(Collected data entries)
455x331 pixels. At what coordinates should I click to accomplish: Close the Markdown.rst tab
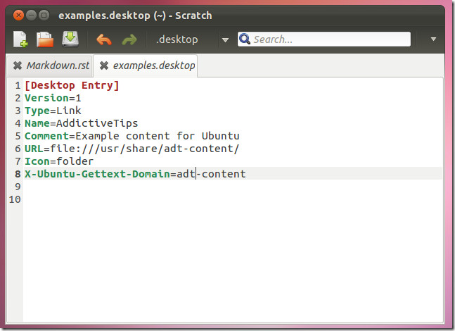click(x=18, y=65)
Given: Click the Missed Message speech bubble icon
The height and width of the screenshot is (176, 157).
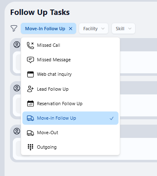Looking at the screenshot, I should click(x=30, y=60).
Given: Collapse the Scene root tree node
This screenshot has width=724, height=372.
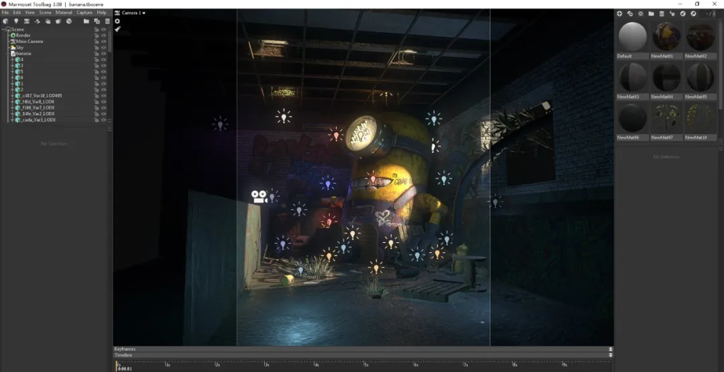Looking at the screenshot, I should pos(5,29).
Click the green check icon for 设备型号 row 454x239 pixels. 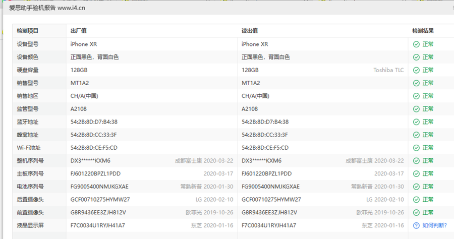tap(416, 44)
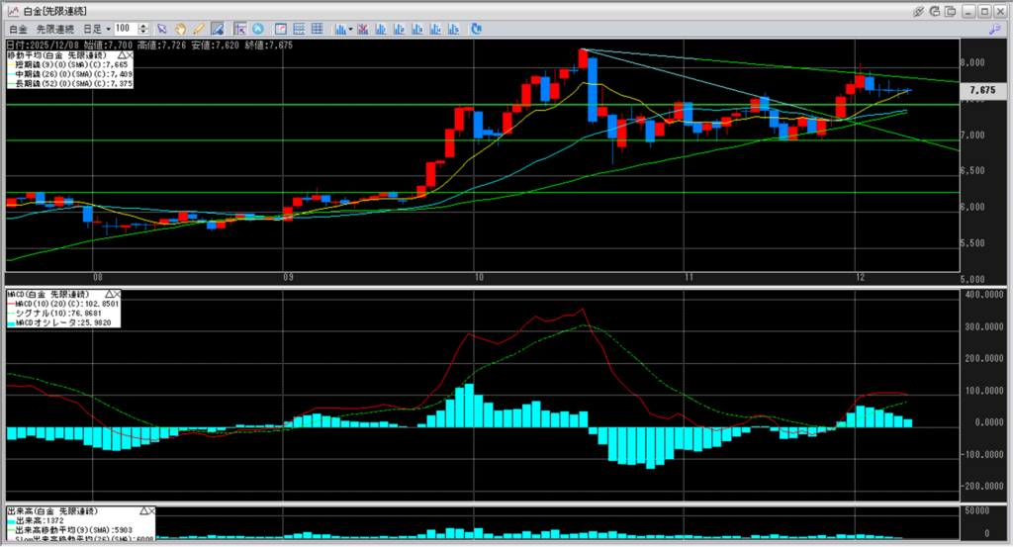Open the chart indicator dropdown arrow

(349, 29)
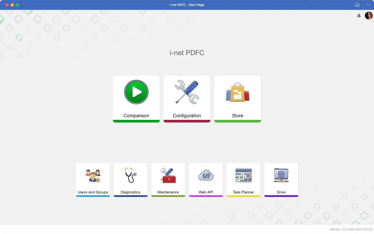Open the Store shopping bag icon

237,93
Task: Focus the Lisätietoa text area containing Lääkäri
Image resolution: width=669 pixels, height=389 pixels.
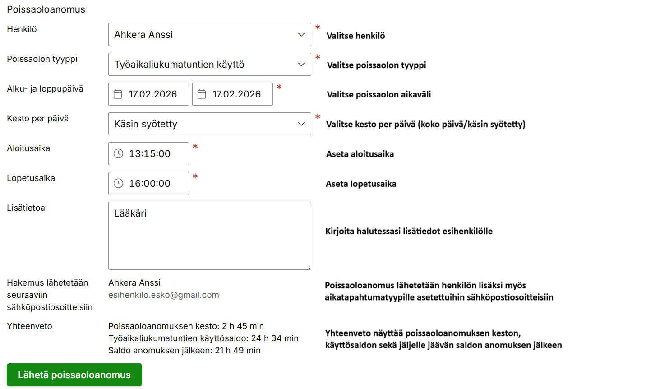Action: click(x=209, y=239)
* * *
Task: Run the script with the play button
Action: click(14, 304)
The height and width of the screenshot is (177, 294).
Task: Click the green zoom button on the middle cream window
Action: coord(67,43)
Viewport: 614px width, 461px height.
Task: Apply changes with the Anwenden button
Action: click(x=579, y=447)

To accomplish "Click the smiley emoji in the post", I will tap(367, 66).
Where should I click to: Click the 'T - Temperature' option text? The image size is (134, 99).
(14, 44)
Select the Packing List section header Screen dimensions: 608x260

- Assigned task -
Gather each line from the entries above that includes the word "Given".

- Task result -
Given: Click the Missed Message speech bubble icon
Given: Collapse the Scene root tree node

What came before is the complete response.